### DIRECTIONS FOR THIS TASK
Work through the data below and copy out every line where "label" is found.
== Segment start ==
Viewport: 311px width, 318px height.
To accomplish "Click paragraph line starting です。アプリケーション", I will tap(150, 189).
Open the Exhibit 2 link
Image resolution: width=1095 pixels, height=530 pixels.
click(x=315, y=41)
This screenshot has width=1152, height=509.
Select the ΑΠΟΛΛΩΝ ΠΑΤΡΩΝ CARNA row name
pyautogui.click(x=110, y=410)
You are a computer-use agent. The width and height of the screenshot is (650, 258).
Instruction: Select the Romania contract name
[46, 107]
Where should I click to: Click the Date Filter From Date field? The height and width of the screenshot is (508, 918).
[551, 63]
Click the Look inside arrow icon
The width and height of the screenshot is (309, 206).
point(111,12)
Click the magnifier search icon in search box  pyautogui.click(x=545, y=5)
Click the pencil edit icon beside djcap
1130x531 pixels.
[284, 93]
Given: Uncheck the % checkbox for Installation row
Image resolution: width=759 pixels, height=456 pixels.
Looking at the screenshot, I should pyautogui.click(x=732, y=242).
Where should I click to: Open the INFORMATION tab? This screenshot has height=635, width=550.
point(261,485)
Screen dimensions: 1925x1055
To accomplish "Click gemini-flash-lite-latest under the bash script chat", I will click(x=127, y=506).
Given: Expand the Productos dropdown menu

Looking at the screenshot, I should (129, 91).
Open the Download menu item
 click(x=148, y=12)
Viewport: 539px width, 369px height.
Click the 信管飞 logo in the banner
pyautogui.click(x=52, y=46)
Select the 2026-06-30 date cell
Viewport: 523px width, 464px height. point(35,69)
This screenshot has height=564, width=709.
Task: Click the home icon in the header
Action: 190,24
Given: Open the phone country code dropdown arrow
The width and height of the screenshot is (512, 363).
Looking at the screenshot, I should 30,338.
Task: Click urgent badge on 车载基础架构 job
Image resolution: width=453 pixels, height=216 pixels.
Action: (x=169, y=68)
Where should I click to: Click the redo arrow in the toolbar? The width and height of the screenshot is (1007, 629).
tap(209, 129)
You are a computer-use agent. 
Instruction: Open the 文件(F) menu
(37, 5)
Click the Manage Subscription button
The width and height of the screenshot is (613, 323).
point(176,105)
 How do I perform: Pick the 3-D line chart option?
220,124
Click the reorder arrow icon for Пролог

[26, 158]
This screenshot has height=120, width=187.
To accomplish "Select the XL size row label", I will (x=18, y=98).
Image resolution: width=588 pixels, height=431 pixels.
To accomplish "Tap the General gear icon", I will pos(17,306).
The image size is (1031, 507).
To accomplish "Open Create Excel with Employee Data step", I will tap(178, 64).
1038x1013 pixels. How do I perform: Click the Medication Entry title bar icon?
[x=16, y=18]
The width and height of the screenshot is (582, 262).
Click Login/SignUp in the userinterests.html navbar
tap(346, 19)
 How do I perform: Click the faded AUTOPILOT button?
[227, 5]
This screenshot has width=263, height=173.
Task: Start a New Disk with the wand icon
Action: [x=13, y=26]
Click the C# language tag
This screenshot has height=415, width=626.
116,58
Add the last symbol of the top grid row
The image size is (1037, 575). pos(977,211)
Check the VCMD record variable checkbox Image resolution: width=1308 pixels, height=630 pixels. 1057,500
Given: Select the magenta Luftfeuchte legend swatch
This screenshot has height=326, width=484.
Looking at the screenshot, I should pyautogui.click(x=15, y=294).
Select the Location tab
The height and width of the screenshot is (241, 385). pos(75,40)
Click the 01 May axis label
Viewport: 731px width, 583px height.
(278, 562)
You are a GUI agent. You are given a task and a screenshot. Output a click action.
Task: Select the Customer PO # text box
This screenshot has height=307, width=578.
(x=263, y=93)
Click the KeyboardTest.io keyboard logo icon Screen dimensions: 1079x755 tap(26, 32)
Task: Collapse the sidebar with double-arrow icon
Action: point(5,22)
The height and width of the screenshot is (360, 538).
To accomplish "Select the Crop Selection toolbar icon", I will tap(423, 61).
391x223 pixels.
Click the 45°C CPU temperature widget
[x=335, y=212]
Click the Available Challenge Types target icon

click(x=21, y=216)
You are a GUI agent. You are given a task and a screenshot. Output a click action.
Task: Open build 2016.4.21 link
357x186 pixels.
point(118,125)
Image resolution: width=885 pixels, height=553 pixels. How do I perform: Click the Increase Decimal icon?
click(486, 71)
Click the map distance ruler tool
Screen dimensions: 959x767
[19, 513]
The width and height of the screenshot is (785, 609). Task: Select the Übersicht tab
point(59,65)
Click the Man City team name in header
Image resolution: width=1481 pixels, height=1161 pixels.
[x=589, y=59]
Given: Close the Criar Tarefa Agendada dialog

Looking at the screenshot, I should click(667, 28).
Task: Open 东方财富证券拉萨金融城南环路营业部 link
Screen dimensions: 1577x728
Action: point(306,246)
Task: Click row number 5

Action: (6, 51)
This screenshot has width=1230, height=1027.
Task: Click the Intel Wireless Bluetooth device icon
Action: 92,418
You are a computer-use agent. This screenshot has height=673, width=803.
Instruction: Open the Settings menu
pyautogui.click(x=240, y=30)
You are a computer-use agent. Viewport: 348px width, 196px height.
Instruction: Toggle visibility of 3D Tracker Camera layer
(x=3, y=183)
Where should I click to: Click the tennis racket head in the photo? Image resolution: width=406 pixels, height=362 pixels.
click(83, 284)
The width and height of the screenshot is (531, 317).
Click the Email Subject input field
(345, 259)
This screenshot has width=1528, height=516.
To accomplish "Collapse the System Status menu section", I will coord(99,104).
== Segment end ==
### ANSWER BOX
To accomplish "Select the XL size row label", I will (x=18, y=98).
Click the 01 May axis label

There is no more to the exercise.